— Your goal —
Copy the passage of the Virginia casino text that begins with "Members of the" and ends with "to 49 percent.", and switch "narrow margin" to "slim margin".

— Extracted text —
Casino expansion garnered a significant amount of attention during last year’s session when two bills were filed that would have amended state law to allow a casino to be built in any locality that has a population of more than a million and operates under an urban county executive form of government.

That would open the door to a potential casino in Fairfax County, within the populous Washington, D.C. metro area.

Both bills were withdrawn by their sponsors, however, while a separate piece of legislation to allow for a referendum on a casino in the city of Petersburg near Richmond was defeated in committee. 

Senate Dave Marsden, a Democrat from Fairfax, told Vixio GamblingCompliance he will file another casino bill a little later in this year’s session once an exact location has been chosen for a potential casino-resort.

Marsden added that the preferred location for a commercial casino is currently Tysons, some 16 miles east of Washington, D.C.

Marsden and Republican House Delegate Wren Williams have been supportive of allowing Fairfax residents to vote on a casino proposal. Comstock Companies, a commercial real-estate developer, has also expressed interest in building a casino in northern Virginia.

Currently, MGM National Harbor in Oxon Hill, Maryland, is the closest commercial casino to the nation’s capital.

Marsden said he expected MGM Resorts International “to lobby against the bill” to allow for a Fairfax County casino, in an effort to protect its investment just across the Potomac River.

“I’m trying to minimize future revenue problems,” Marsden told Vixio.

Marsden stressed that Virginia was losing $250m in potential tax revenue annually to the casinos in Maryland, at a time when commercial real estate continues to go down in value, hurting property tax revenue, and there is a $700m transit shortfall.

When asked if there was enough support in the senator’s district to pass a referendum, Max Shatzen, legislative director for Marsden, said that would not merely be determined by the district, but rather Fairfax County as a whole, which consists of all or parts of seven Senate districts.

“The immediate area will likely oppose the measure, but it is unknown as to the rest of the county at this time,” Shatzen said. “Senator Marsden suspects that the farther away someone lives from the proposed location, the more likely they will be to support it (and vice versa).”

On Monday (January 8), Virginia Delegate Paul Krizek, a Democrat, pre-filed House Bill 525 that would prohibit any city or municipality from holding another local casino referendum for three years from the date of the last failed referendum. The bill has not yet been assigned to a House committee.

Members of the General Assembly are also expected to consider another bill this session to allow voters in Petersburg to determine if the city will welcome a casino.

Democratic Senator Joe Morrissey introduced Senate Bill 780 last year to allow Cordish Companies to build a $1.4bn casino-resort in Petersburg if voters approved a referendum. The bill eventually was defeated by one vote by the Senate Finance and Appropriations Committee.

Morrissey had argued that Petersburg voters should be allowed to determine if there is support for a casino before Richmond got a second opportunity to consider its own project.

Voters in the state’s capital city initially rejected a casino referendum in 2021 by the narrow margin of 51 percent to 49 percent.

That defeat was followed by a second failed referendum on November 7, 2023, when voters in Richmond rejected a second referendum with more than 60 percent of votes cast opposing Urban One’s $562m Richmond Grand Casino & Resort in the south of the city.

Virginia’s General Assembly passed a law in 2020 to allow five designated cities around the state to hold a local referendum on casino gaming. Four of them — Bristol, Danville, Norfolk and Portsmouth — approved measures allowing casinos to be built. 

Currently, there are three operating casinos in Virginia. They are the Hard Rock in Bristol, Rivers Casino in Portsmouth and Caesars Virginia in Danville.

About two weeks after Richmond voters again made it clear they did not want to host a casino, the Petersburg City Council on November 21 adopted its legislative agenda for the 2024 state session, which included requesting approval to hold a casino referendum by November 2025.

Petersburg Mayor Samuel Parham said state Senator Lashrecse Aird, a Democrat, had agreed to carry “our legislative agenda and is supportive of our legislative agenda as stated.” 

In their legislative agenda, city officials made it clear that as a “distressed locality, advancing a casino could provide significant economic relief.”

According to projections by the state’s Joint Legislative Audit & Review Commission (JLARC), the proposed Petersburg casino could generate $204m in net gaming revenues each year. Petersburg would receive 6 percent of the revenue, equating to $12.24m.

— Dataset excerpt —
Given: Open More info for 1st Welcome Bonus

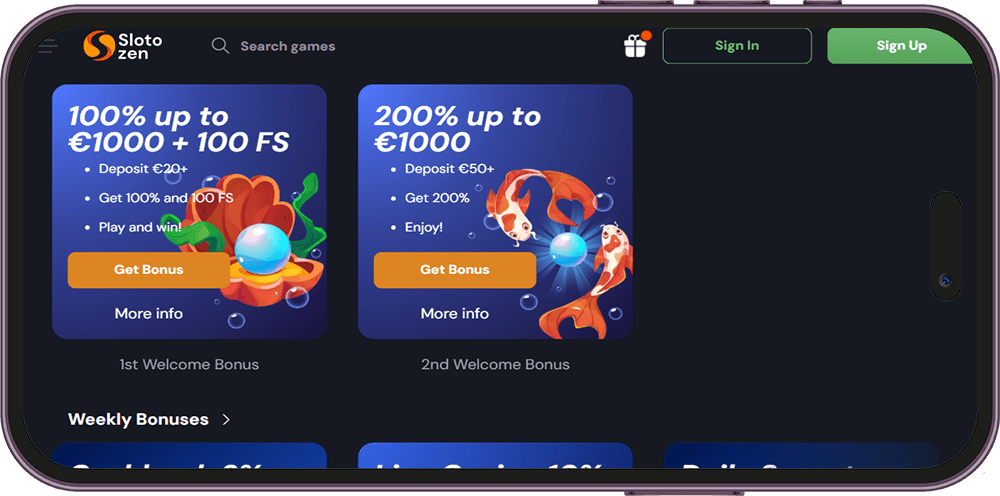Looking at the screenshot, I should pyautogui.click(x=149, y=314).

— Finished task —
Members of the General Assembly are also expected to consider another bill this session to allow voters in Petersburg to determine if the city will welcome a casino.

Democratic Senator Joe Morrissey introduced Senate Bill 780 last year to allow Cordish Companies to build a $1.4bn casino-resort in Petersburg if voters approved a referendum. The bill eventually was defeated by one vote by the Senate Finance and Appropriations Committee.

Morrissey had argued that Petersburg voters should be allowed to determine if there is support for a casino before Richmond got a second opportunity to consider its own project.

Voters in the state’s capital city initially rejected a casino referendum in 2021 by the slim margin of 51 percent to 49 percent.